Exercise => Would you repeat all the lines below, exactly as they stand?

━━━ Material provided ━━━

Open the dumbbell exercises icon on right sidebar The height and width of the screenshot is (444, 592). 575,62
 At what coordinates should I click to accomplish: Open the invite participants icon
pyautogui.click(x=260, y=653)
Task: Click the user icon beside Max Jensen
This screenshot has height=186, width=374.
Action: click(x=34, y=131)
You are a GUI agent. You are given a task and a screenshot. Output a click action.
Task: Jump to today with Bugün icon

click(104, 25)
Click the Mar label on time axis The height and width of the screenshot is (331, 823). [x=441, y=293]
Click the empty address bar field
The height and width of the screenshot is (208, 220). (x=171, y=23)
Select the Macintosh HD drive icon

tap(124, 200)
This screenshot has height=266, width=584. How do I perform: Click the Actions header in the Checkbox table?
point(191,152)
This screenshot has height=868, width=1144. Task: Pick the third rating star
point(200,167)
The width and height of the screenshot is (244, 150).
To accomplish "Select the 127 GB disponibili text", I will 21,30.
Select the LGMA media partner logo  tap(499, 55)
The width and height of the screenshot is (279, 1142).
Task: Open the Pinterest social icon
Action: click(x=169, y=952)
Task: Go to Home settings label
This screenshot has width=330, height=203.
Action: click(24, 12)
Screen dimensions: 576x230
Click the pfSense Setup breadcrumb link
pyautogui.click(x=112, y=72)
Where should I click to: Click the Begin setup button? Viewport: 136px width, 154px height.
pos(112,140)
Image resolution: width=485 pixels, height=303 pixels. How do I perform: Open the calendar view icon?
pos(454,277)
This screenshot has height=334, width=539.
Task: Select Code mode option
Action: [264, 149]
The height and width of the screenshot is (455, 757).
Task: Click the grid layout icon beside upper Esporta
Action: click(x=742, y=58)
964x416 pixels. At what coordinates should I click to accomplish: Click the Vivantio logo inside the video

━━━

Answer box =>
Open the dumbbell exercises icon on right sidebar The height and width of the screenshot is (444, 592). 575,62
 At what coordinates should I click to accomplish: Open the invite participants icon
pyautogui.click(x=260, y=653)
Task: Click the user icon beside Max Jensen
This screenshot has height=186, width=374.
Action: click(x=34, y=131)
You are a GUI agent. You are given a task and a screenshot. Output a click action.
Task: Jump to today with Bugün icon

click(104, 25)
Click the Mar label on time axis The height and width of the screenshot is (331, 823). [x=441, y=293]
Click the empty address bar field
The height and width of the screenshot is (208, 220). (x=171, y=23)
Select the Macintosh HD drive icon

tap(124, 200)
This screenshot has height=266, width=584. How do I perform: Click the Actions header in the Checkbox table?
point(191,152)
This screenshot has height=868, width=1144. Task: Pick the third rating star
point(200,167)
The width and height of the screenshot is (244, 150).
To accomplish "Select the 127 GB disponibili text", I will 21,30.
Select the LGMA media partner logo  tap(499, 55)
The width and height of the screenshot is (279, 1142).
Task: Open the Pinterest social icon
Action: click(x=169, y=952)
Task: Go to Home settings label
This screenshot has width=330, height=203.
Action: click(24, 12)
Screen dimensions: 576x230
Click the pfSense Setup breadcrumb link
pyautogui.click(x=112, y=72)
Where should I click to: Click the Begin setup button? Viewport: 136px width, 154px height.
pos(112,140)
Image resolution: width=485 pixels, height=303 pixels. How do I perform: Open the calendar view icon?
pos(454,277)
This screenshot has height=334, width=539.
Task: Select Code mode option
Action: [264, 149]
The height and width of the screenshot is (455, 757).
Task: Click the grid layout icon beside upper Esporta
Action: click(x=742, y=58)
964x416 pixels. At what coordinates should I click to accomplish: Click the Vivantio logo inside the video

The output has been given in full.